WHAT THE EXERCISE ASKS →
What you should give back is every line from the one containing "610x305 pixels. At" through the last line of the records below, word for word and without pictures.

RECORD EXTRACTS →
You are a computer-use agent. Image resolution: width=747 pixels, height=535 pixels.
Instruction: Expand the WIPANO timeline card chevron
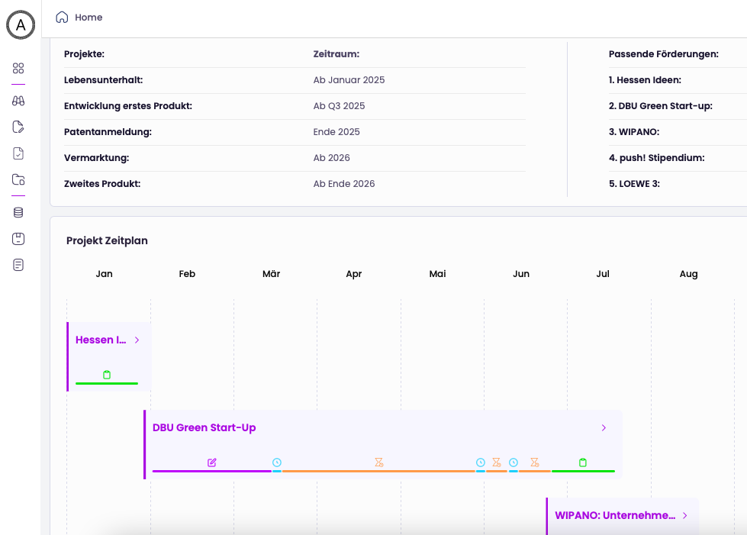tap(684, 516)
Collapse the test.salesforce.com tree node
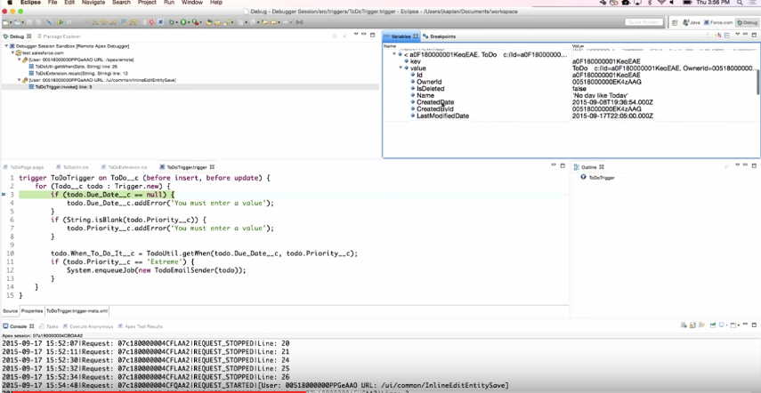The width and height of the screenshot is (761, 393). [x=12, y=52]
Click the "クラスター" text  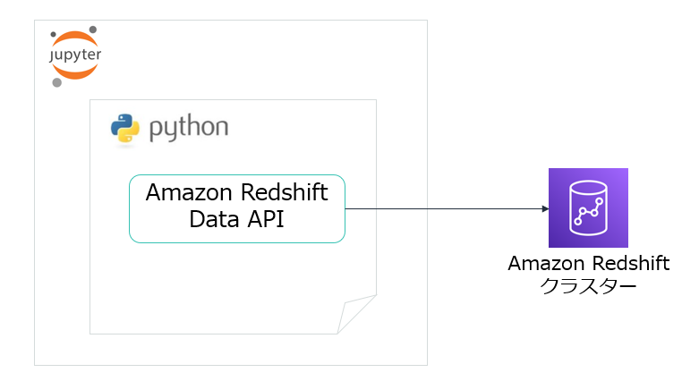[x=588, y=286]
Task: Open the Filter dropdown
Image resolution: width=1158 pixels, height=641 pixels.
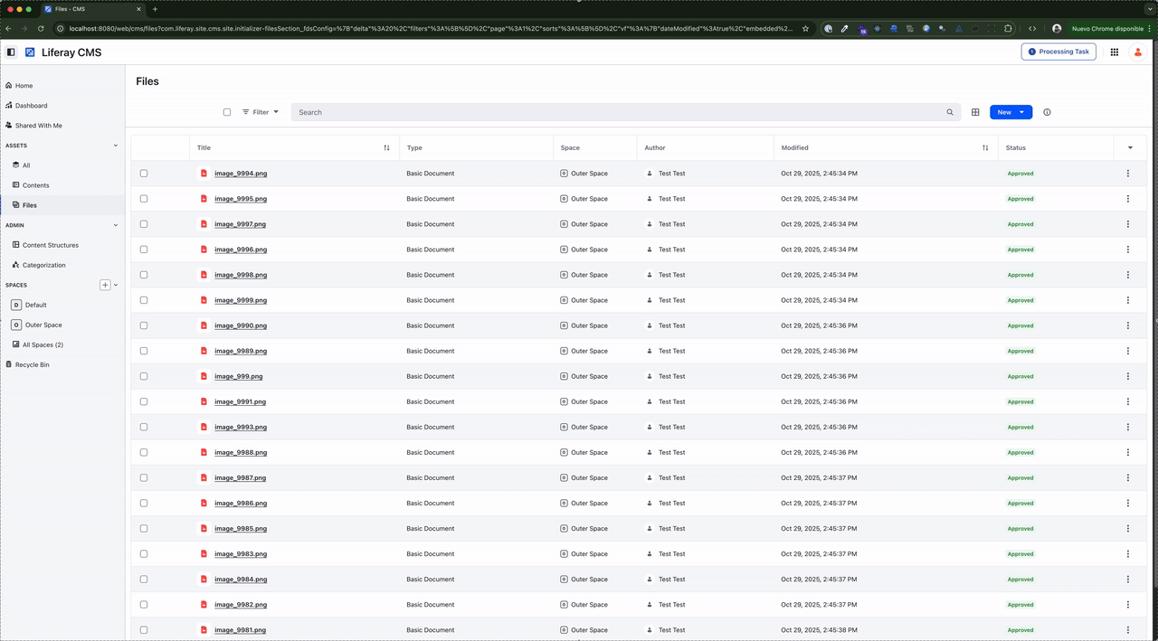Action: pos(261,112)
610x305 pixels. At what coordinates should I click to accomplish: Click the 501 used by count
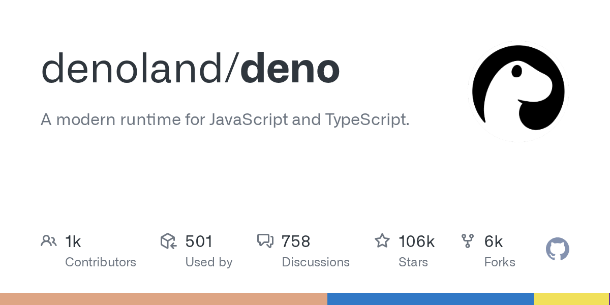click(x=199, y=241)
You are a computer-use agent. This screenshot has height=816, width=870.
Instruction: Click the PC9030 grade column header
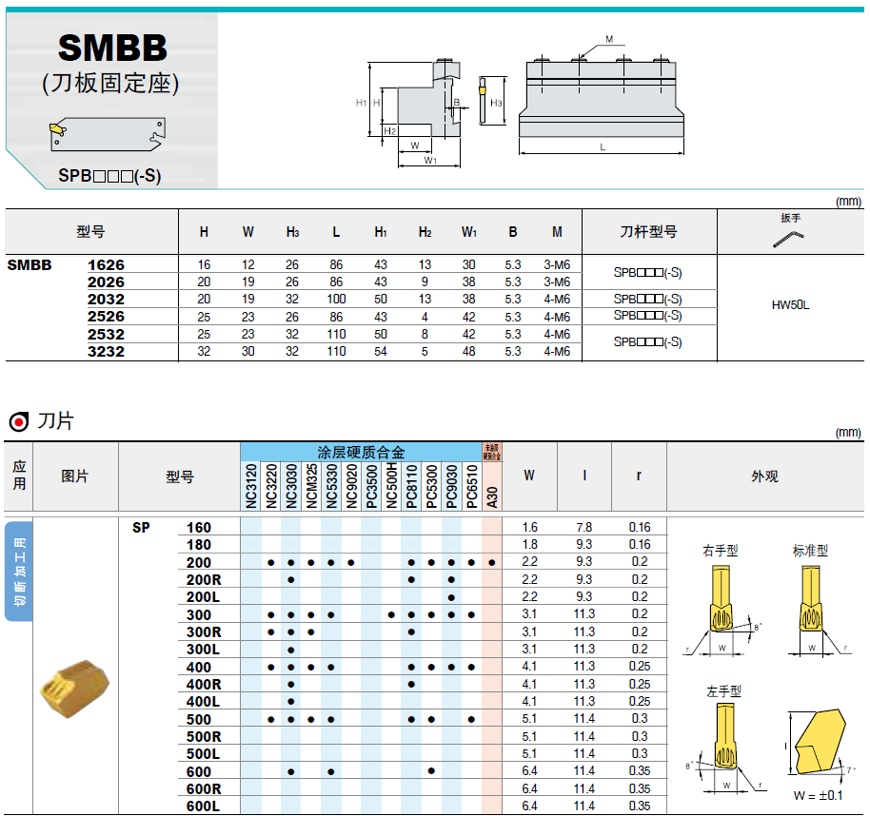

RESPONSE FOR THIS EXERCISE →
610x305 pixels. At what coordinates should I click to accomplish: Click the 501 used by count
click(x=199, y=241)
You are a computer-use agent. This screenshot has height=816, width=870.
Instruction: Click the PC9030 grade column header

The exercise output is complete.